Australia thrived on the pressure of a World Cup final to defeat a stuttering West Indies side, Isa Guha told Sky Sports.
Australia racked up 259-7 in their 50 overs before dismissing the West Indies for 145 to seal a sixth ICC Women's World Cup title in Mumbai.
And Guha, who helped England win the same crown four years ago, said whilst key players in the Australia side stood up and delivered, West Indies were far from their best.
"In a world cup final there's two ways you can go: you can rise to the big occasion or you can buckle under the pressure," said Guha.
"Australia, with all their experience of playing in World Cup finals in the past, stood up today. The West Indies needed Deandra Dottin and Stefanie Taylor to fire and, although Dottin gave us a glimpse of what she's capable of, Australia produced a far better all-round performance.

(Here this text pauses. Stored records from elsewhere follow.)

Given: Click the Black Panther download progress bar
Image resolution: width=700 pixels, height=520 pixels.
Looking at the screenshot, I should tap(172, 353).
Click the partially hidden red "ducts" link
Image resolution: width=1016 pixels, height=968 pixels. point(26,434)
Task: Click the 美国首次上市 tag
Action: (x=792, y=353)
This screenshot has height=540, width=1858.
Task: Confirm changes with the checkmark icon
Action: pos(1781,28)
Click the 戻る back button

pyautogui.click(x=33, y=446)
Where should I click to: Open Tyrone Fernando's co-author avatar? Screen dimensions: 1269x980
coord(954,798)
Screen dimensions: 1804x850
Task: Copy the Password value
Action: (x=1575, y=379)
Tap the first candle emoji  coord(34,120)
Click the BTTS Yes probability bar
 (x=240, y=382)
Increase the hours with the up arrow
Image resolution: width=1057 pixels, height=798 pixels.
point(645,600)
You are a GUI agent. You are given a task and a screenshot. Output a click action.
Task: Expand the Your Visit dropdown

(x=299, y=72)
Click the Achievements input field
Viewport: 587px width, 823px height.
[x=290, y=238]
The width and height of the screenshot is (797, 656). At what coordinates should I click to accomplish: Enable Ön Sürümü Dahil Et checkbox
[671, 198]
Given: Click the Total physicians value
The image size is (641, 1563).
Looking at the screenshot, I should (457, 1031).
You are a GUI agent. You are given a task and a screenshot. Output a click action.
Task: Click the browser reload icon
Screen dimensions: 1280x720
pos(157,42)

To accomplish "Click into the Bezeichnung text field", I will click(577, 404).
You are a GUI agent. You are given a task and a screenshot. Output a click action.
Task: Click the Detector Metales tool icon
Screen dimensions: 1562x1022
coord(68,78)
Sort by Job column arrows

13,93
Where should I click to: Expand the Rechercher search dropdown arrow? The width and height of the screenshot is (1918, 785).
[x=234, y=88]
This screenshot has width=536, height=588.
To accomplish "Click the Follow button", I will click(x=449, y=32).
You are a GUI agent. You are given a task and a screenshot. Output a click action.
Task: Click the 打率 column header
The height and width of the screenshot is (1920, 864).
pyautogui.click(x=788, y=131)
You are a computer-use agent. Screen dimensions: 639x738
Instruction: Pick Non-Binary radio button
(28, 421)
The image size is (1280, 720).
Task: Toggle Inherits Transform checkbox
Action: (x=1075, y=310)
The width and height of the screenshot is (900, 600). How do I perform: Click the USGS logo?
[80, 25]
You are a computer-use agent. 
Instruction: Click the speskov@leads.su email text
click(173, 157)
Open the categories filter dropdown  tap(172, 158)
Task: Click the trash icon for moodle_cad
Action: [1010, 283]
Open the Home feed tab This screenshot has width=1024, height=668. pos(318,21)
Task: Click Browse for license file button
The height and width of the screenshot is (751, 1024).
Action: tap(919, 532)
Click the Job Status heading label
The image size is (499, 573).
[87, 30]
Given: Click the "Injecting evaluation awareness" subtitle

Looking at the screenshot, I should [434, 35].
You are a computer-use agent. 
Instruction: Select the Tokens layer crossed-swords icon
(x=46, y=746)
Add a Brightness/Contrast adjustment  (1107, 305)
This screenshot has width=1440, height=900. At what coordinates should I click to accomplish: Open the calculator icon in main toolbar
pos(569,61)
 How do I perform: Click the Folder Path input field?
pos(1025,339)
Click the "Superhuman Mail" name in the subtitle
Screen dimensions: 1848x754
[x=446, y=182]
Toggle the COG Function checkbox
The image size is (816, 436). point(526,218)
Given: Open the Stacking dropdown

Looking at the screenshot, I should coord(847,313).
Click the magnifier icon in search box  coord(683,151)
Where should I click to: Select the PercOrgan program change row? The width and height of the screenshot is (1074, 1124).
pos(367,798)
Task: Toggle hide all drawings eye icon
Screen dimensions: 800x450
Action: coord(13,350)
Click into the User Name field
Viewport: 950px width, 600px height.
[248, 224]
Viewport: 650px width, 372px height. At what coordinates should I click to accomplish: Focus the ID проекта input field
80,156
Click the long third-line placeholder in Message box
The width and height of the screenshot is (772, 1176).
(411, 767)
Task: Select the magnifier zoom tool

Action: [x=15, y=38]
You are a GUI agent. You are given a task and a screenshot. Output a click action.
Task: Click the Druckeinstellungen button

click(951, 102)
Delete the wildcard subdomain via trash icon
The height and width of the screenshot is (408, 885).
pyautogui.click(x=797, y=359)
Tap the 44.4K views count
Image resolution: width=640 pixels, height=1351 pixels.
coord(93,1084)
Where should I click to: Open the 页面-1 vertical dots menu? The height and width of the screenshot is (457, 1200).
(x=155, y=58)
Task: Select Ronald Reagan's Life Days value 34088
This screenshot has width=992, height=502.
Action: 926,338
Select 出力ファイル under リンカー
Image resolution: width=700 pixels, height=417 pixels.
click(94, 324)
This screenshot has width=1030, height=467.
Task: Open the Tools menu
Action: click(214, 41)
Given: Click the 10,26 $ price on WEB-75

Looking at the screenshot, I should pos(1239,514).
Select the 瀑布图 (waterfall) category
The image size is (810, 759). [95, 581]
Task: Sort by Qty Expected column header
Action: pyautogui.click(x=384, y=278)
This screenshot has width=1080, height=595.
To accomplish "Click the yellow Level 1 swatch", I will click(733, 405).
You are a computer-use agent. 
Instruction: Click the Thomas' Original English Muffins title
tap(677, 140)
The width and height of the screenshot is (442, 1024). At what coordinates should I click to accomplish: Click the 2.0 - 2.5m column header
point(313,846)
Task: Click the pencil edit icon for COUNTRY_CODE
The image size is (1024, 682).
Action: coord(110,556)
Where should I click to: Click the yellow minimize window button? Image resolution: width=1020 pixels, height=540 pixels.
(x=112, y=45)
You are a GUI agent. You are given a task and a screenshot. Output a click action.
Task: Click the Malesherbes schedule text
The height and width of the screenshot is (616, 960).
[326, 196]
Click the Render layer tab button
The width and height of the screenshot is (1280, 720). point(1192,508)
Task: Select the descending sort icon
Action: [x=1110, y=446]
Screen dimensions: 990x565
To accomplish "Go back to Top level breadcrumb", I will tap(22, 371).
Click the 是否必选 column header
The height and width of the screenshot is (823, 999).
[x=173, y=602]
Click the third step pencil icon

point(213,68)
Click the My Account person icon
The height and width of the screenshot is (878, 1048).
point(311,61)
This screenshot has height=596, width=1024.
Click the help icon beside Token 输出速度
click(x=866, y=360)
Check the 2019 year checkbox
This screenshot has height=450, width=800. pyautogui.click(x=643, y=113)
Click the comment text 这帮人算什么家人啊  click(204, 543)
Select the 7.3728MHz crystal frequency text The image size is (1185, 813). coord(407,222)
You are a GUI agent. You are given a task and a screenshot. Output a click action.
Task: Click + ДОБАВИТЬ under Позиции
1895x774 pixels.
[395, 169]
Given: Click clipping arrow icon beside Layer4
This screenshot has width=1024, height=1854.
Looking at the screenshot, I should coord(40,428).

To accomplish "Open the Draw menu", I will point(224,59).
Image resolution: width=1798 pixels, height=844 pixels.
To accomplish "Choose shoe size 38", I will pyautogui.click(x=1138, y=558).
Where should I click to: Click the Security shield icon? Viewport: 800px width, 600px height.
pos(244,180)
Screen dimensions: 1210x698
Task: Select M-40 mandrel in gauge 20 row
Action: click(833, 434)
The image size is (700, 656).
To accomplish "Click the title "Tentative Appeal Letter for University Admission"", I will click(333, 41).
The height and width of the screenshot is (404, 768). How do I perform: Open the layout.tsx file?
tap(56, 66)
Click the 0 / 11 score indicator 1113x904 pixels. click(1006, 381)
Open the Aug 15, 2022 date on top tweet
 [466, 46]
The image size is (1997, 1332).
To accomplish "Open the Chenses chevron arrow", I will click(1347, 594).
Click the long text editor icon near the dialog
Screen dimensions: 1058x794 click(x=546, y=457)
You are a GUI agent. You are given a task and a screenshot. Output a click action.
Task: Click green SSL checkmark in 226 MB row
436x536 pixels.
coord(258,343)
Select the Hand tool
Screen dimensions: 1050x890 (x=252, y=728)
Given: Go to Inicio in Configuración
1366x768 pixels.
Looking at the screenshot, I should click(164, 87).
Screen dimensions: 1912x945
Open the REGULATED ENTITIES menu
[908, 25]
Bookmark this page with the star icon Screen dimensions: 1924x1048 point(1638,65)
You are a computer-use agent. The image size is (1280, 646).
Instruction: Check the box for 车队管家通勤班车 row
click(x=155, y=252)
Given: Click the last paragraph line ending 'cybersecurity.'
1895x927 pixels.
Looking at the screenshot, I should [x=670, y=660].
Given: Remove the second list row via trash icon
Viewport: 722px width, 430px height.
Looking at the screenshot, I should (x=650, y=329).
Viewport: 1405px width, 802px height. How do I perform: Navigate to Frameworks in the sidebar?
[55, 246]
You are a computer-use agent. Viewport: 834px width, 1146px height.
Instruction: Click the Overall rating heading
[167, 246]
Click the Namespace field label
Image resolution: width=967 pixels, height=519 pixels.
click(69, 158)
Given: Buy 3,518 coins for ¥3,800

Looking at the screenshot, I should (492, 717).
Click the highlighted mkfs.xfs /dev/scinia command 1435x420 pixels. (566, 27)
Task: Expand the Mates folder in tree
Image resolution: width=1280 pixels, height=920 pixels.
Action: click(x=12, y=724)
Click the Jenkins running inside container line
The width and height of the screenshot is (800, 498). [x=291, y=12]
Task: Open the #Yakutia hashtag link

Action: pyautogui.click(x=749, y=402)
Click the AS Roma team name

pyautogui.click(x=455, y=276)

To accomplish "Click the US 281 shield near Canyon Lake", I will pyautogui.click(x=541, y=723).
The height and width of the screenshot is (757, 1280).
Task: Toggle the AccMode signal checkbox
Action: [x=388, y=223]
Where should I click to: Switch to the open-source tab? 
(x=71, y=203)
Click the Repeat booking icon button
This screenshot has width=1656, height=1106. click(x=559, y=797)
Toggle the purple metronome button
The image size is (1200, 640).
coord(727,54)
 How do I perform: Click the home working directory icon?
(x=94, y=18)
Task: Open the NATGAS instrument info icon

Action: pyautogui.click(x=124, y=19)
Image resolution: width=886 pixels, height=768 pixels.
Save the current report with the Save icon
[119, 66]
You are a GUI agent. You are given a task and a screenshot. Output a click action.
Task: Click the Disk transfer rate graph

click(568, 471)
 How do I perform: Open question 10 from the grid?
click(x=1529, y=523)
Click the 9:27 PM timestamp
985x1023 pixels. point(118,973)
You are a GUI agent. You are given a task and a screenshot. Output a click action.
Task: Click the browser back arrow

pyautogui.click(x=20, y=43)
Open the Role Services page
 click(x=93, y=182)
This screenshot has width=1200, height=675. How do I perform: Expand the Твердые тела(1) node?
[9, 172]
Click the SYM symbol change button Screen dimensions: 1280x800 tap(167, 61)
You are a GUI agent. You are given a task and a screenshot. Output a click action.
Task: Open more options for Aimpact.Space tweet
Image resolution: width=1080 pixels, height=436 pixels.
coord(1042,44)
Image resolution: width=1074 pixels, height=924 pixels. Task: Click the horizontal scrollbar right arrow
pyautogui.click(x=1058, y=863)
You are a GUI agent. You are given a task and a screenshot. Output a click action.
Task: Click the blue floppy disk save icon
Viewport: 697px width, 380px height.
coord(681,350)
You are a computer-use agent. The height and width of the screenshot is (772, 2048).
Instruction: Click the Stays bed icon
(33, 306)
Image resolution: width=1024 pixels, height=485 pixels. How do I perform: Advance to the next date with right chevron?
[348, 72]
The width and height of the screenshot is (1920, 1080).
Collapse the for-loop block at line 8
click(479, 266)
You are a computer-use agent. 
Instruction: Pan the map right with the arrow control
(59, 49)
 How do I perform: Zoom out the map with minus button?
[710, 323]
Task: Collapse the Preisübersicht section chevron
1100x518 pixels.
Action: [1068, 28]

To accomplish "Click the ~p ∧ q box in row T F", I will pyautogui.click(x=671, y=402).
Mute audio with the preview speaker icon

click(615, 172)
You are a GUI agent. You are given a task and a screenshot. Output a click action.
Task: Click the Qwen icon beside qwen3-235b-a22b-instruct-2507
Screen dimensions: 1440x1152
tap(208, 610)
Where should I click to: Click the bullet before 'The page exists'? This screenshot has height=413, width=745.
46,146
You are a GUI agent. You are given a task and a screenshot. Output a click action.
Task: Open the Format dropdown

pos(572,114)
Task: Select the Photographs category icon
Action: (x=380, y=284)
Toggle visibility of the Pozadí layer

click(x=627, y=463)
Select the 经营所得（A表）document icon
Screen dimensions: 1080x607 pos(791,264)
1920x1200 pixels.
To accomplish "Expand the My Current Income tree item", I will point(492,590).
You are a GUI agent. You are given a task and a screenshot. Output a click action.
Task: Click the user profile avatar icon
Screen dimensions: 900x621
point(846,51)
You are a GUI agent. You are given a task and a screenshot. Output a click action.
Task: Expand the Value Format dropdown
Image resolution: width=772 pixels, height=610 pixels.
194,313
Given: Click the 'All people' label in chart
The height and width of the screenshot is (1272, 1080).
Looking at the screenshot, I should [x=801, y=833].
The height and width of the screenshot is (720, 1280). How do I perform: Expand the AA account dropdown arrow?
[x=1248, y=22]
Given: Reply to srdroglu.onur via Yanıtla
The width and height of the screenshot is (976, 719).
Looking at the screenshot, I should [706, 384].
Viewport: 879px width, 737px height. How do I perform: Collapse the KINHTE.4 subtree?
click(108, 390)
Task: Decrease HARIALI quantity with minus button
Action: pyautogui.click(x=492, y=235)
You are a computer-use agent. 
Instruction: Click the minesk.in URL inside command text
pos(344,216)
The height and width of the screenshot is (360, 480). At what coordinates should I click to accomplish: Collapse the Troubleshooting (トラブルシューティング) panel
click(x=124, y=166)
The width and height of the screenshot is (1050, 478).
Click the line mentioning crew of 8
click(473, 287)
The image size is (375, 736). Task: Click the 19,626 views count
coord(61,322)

"Australia were extremely clinical in the field, backing up what was a good batting performance. There was a little stutter in the middle of their innings but Jodie Fields and Elysse Perry came to the rescue and got them up to a good total in the end."
Former England batsman Claire Taylor agreed the Australian side were deserved winners and pointed to the pressure they applied in the field as a key component of their victory.
"The Aussies were better in all departments," she said.
"The Australians put on so much pressure when they field so well and dive on everything. Compare that to the West Indies, who let the pressure off when the Aussies were batting and dropped a few catches as well.
"You can probably look at the Aussies' innings and say they scored another 20-30 runs more than they should have done and then the West Indies batsmen had to take risks and hit out."
Meanwhile, Guha - who averaged less than 23 with the ball in ODIs for England - was critical of the West Indies attack, which she believes failed to hit their straps.
"Shaquana Quintyne was the only person who created pressure for the West Indies when they were bowling," she said.
"Other than that their bowling was quite ill-disciplined - there were a few wayward deliveries. We saw Tremayne Smartt at the beginning of their innings and she was nothing like the bowler she was against New Zealand, when she was getting it in good areas on a consistent basis.
"That took a lot of pressure off the Aussie batsmen, they didn't need to take risks, they just had to wait for the bad ball - and they capitalised on that."